◆ **Exercise aim**
Each line at or after the one containing "ประสบความสำเร็จอย่างล้นหลาม... (58, 2192)" should be transcribed exactly, up to and including the final line of the data.

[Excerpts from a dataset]
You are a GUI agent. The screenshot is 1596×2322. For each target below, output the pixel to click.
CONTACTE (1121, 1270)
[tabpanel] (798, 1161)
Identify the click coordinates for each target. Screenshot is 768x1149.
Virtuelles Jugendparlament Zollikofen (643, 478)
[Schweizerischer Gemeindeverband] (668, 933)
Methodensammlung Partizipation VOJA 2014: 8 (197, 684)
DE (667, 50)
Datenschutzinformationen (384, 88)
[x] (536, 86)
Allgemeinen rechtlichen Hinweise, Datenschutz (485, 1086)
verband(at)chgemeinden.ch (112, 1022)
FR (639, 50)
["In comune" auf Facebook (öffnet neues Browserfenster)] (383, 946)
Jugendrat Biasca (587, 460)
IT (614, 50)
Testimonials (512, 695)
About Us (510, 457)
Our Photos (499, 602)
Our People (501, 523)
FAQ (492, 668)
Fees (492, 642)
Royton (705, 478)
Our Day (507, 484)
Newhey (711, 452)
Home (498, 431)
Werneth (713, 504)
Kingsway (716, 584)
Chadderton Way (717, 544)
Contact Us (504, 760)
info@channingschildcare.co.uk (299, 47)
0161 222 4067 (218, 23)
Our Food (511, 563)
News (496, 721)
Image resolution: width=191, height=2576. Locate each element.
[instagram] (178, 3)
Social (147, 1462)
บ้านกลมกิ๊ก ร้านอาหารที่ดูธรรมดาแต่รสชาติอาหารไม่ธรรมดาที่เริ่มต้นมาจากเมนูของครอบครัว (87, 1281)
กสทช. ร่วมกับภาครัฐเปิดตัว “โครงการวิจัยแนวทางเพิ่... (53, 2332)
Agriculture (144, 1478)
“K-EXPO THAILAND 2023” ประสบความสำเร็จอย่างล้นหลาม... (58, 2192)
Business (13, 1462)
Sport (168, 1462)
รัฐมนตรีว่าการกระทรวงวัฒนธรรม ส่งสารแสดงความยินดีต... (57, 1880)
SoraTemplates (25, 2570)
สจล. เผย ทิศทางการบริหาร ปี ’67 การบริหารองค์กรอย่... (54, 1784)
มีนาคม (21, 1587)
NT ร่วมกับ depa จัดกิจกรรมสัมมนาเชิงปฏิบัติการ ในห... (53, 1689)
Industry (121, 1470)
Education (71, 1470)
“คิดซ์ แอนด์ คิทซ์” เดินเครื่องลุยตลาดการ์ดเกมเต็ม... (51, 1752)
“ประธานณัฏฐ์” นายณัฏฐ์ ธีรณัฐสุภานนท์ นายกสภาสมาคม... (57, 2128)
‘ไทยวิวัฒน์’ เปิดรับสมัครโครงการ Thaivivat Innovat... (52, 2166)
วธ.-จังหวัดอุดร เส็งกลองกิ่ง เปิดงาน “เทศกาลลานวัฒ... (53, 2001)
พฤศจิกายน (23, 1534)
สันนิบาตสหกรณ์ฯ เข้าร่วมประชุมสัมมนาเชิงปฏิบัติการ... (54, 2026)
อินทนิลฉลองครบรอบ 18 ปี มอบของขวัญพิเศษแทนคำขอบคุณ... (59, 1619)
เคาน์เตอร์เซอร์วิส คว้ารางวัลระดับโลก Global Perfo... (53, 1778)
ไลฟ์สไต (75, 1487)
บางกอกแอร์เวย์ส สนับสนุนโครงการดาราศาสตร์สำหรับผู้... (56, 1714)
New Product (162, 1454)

◆ **Output for this task**
“K-EXPO THAILAND 2023” ประสบความสำเร็จอย่างล้นหลาม... (58, 2192)
Business (13, 1462)
Sport (168, 1462)
รัฐมนตรีว่าการกระทรวงวัฒนธรรม ส่งสารแสดงความยินดีต... (57, 1880)
SoraTemplates (25, 2570)
สจล. เผย ทิศทางการบริหาร ปี ’67 การบริหารองค์กรอย่... (54, 1784)
มีนาคม (21, 1587)
NT ร่วมกับ depa จัดกิจกรรมสัมมนาเชิงปฏิบัติการ ในห... (53, 1689)
Industry (121, 1470)
Education (71, 1470)
“คิดซ์ แอนด์ คิทซ์” เดินเครื่องลุยตลาดการ์ดเกมเต็ม... (51, 1752)
“ประธานณัฏฐ์” นายณัฏฐ์ ธีรณัฐสุภานนท์ นายกสภาสมาคม... (57, 2128)
‘ไทยวิวัฒน์’ เปิดรับสมัครโครงการ Thaivivat Innovat... (52, 2166)
วธ.-จังหวัดอุดร เส็งกลองกิ่ง เปิดงาน “เทศกาลลานวัฒ... (53, 2001)
พฤศจิกายน (23, 1534)
สันนิบาตสหกรณ์ฯ เข้าร่วมประชุมสัมมนาเชิงปฏิบัติการ... (54, 2026)
อินทนิลฉลองครบรอบ 18 ปี มอบของขวัญพิเศษแทนคำขอบคุณ... (59, 1619)
เคาน์เตอร์เซอร์วิส คว้ารางวัลระดับโลก Global Perfo... (53, 1778)
ไลฟ์สไต (75, 1487)
บางกอกแอร์เวย์ส สนับสนุนโครงการดาราศาสตร์สำหรับผู้... (56, 1714)
New Product (162, 1454)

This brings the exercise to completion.